╭─ Input material

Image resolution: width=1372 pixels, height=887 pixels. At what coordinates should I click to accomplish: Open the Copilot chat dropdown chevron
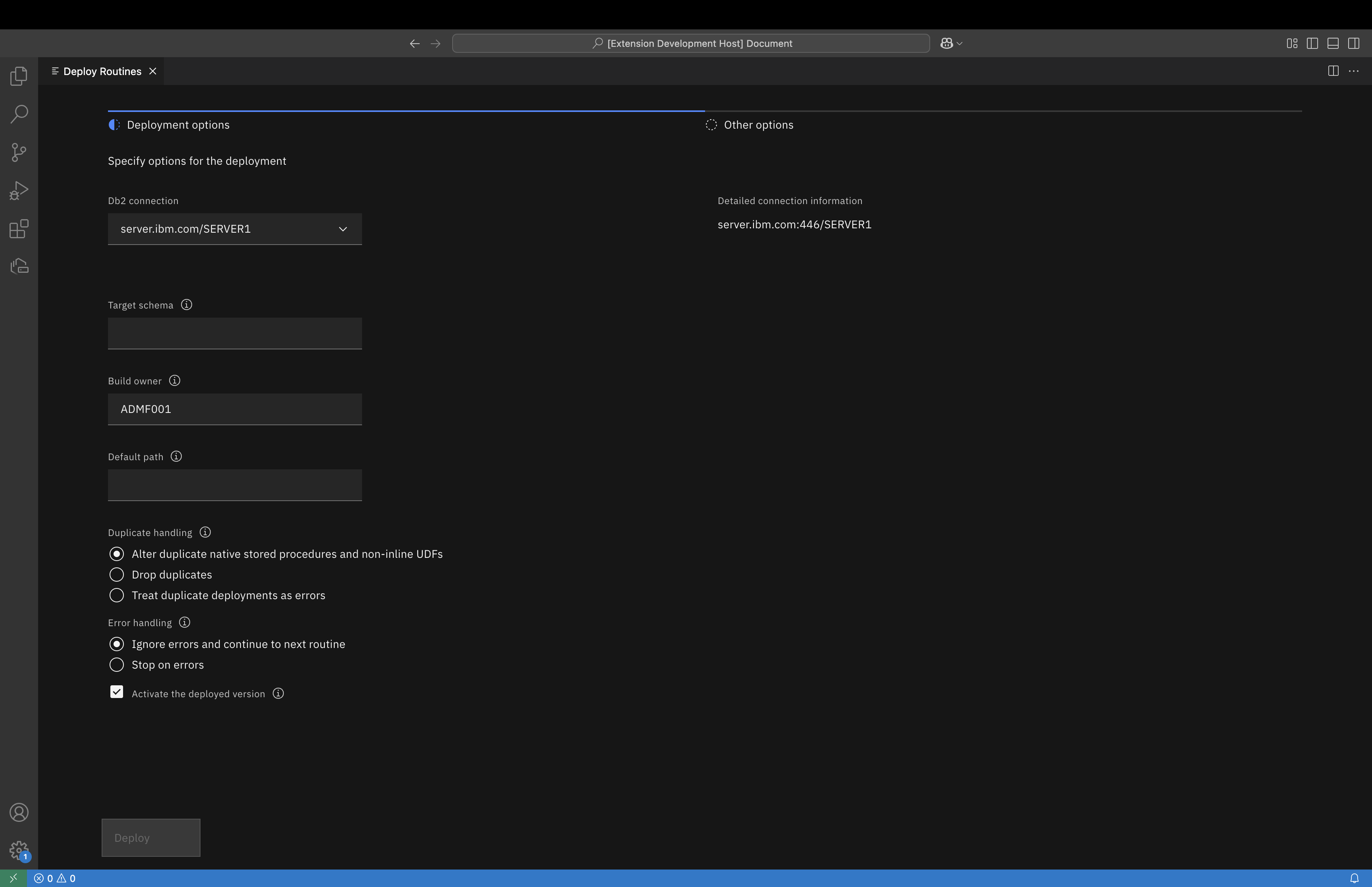pos(959,44)
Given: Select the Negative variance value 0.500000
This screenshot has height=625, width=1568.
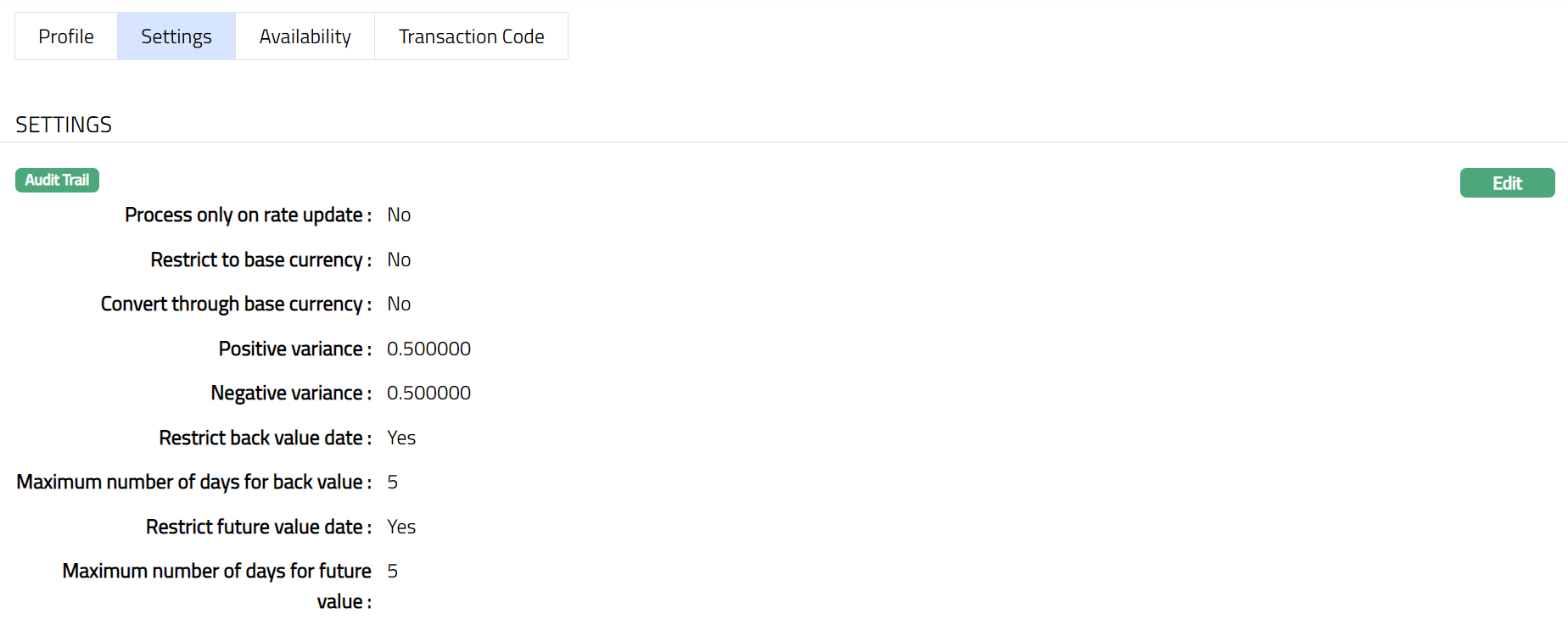Looking at the screenshot, I should click(428, 393).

╰─

--- Stated exercise ---
Recast all the items above as a Markdown table with the columns Row and Line, putting each nonblank line in its own numbered row and leaving out the pictures.

--- Response to the exercise ---
| Row | Line |
|---|---|
| 1 | Image resolution: width=1372 pixels, height=887 pixels. At what coordinates should I click to accomplish: Open the Copilot chat dropdown chevron |
| 2 | pos(959,44) |
| 3 | Given: Select the Negative variance value 0.500000 |
| 4 | This screenshot has height=625, width=1568. |
| 5 | Looking at the screenshot, I should click(428, 393). |